Troubled by re-occurring dreams after her barely intended young suitor, Phineas Dunn, takes to the seas on behalf of the Confederate Navy, Cordelia Owens is terrified that Phin has experienced life-threatening circumstances. Living in their Savannah, Georgia home while Yankee troops encroach closer and closer along the coast, Cordelia's family encourages her to pursue a match with a wealthy cousin whose attentions Cordelia continues to spurn. Using her gift of story-telling , Delia chooses to regale Phin's family with her combinations of delightful words, conjuring up grand adventures before his eventual return as a celebrated hero. Thankfully for everyone, Phin does return home, but as an entirely different type of hero than Delia could have ever imagined.
"The water enfolded him, warm as a dream, and silenced the thunder of traitors."
When a mutiny aboard his ship goes terribly awry, Phineas Dunn finds himself sinking to the bottom of the sea, his last thoughts being those of a beautiful blonde belle promising to wait for him, forever. He can only pray that it won't take that long. Washed up upon an unfamiliar shore, barely clinging to life, Phin is at the mercy of an imposing black British freedman, Luther Bromley, whose search for his beloved wife had stalled on this remote Cuban island. Luther has the means to give Phin aid, but he asks a nearly impossible favor in return.

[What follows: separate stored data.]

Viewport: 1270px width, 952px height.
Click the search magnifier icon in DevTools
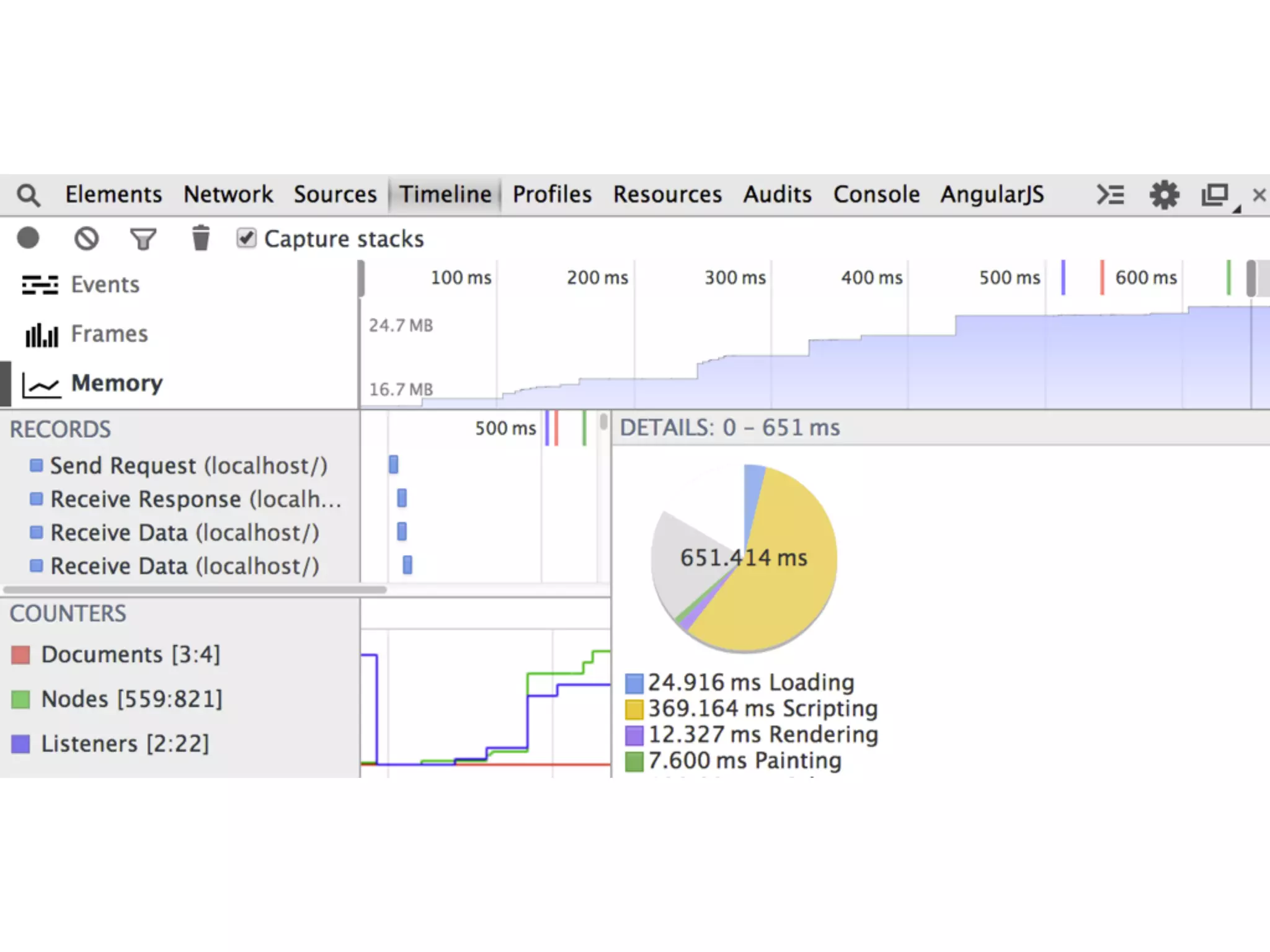29,195
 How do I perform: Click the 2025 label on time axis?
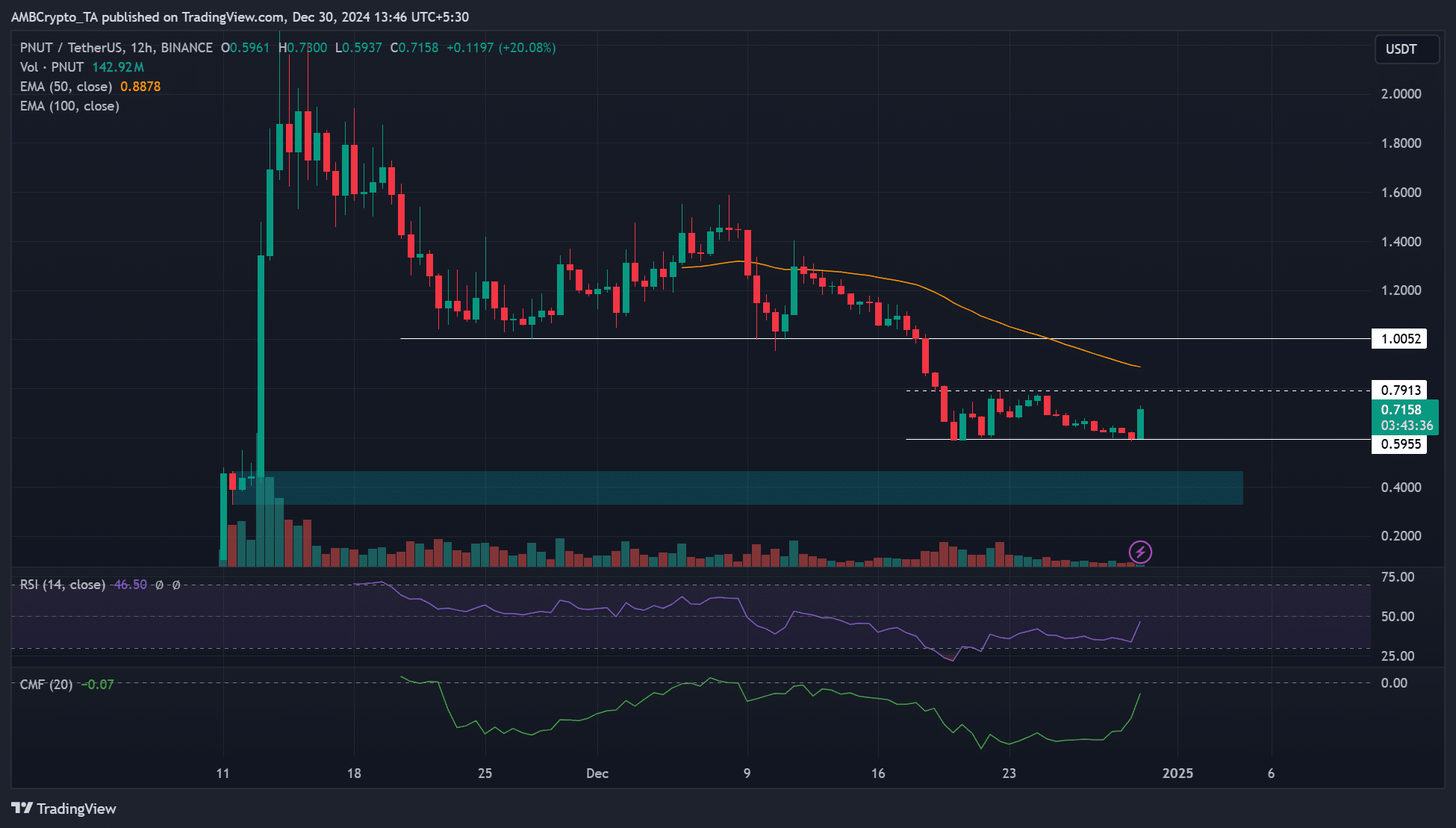1177,773
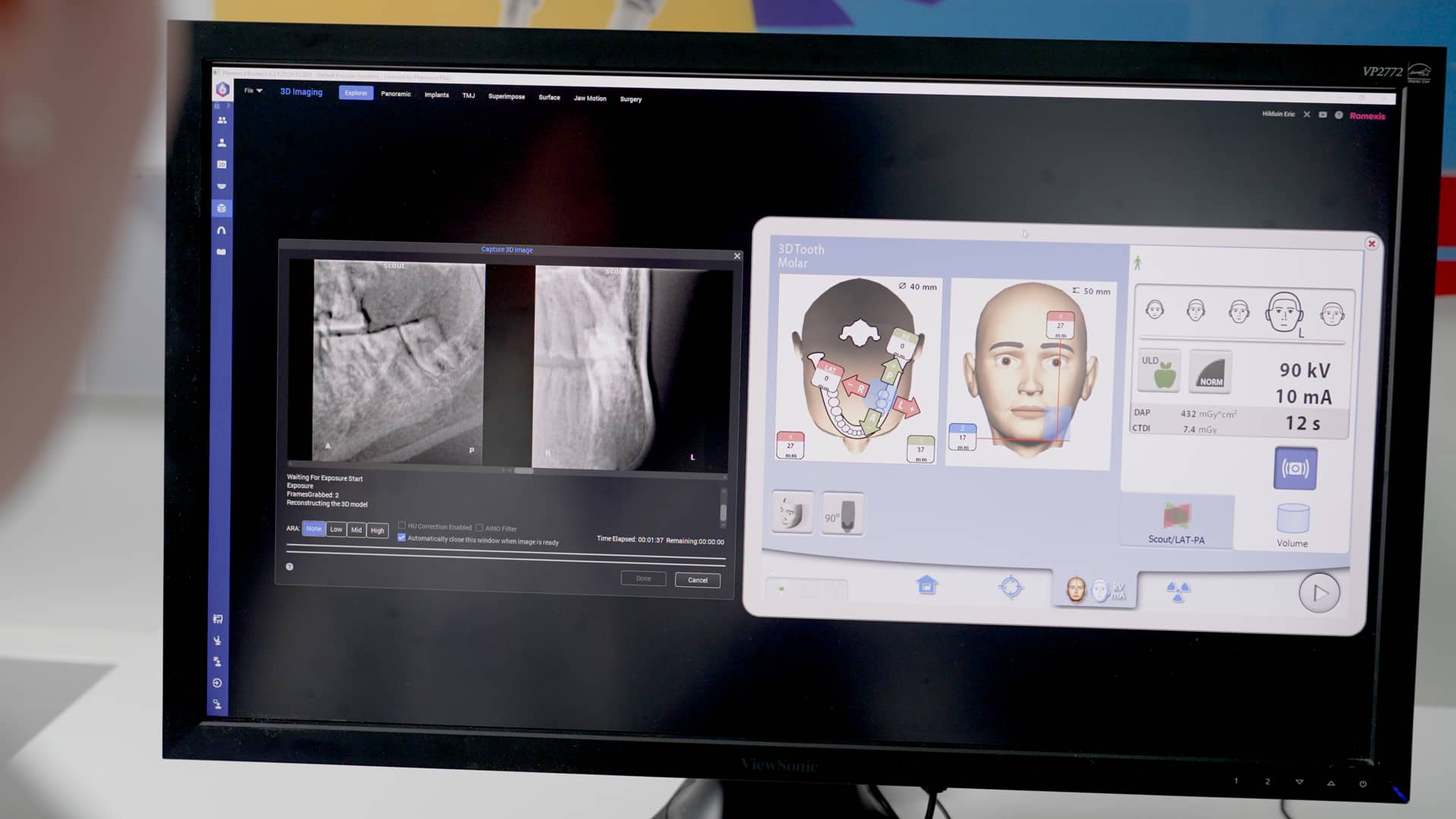Tap the home icon in touch panel
Image resolution: width=1456 pixels, height=819 pixels.
(x=927, y=585)
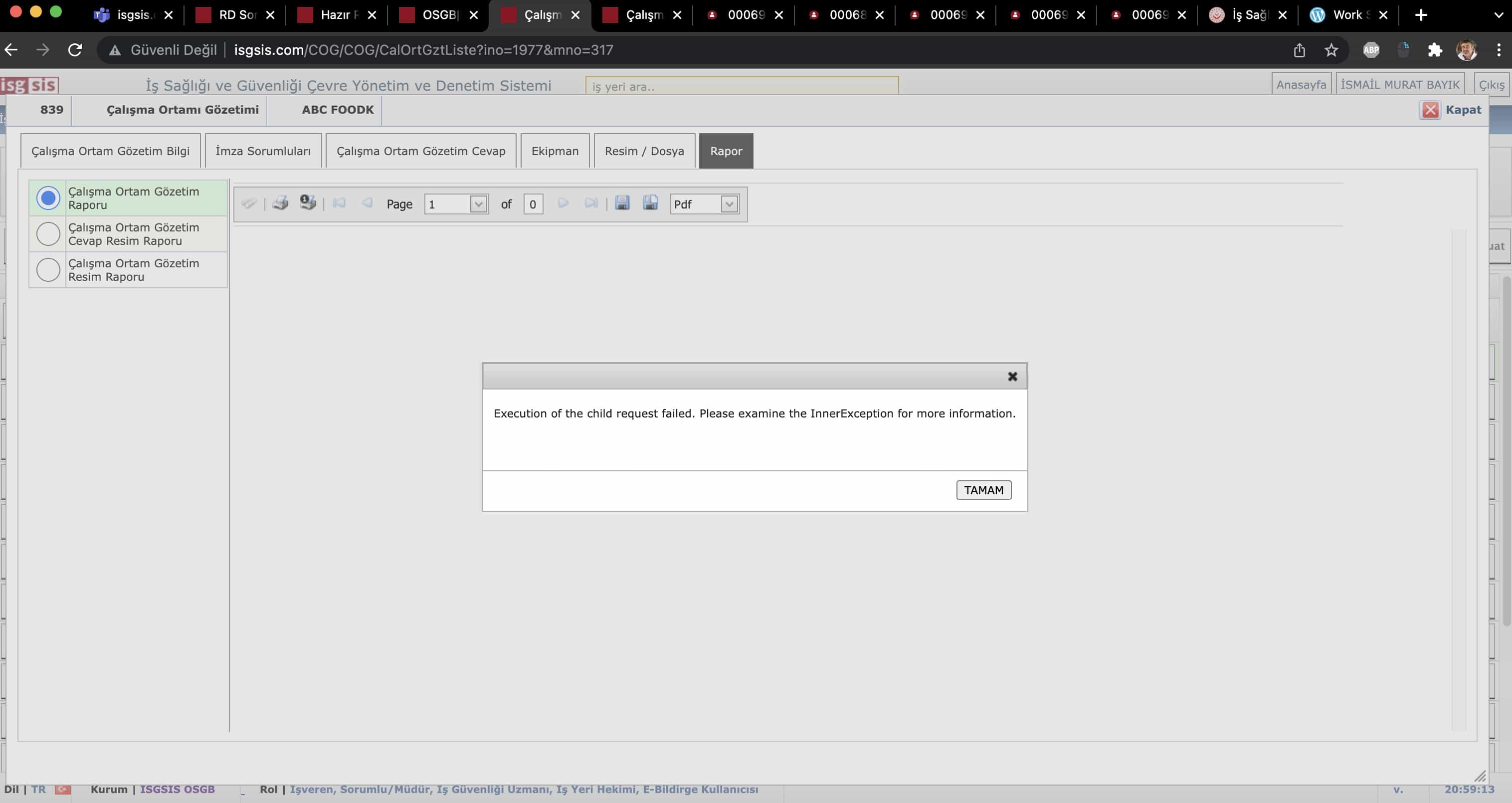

Ushering in a panoramic view of the complexities of the Civil War's impact upon the South, "Dreams of Savannah" debates the moral issues of the day using the thoughts, dreams and actions of its characters as a landscape. And what wonderful characters they turn out to be; each allowing the power of the Holy Spirit to mold their thoughts and intentions, while wielding the sword of courage and carrying the banner of compassion. Phin and Cordelia allow their less than ideal circumstances to change them for the better, so that they too might echo those words hummed that day along the sandy shore, "O God, our help in ages past, Our hope for years to come. Our shelter from the stormy blast, And our eternal home."
I received a copy of this book from the author and publisher. The opinions stated above are entirely my own.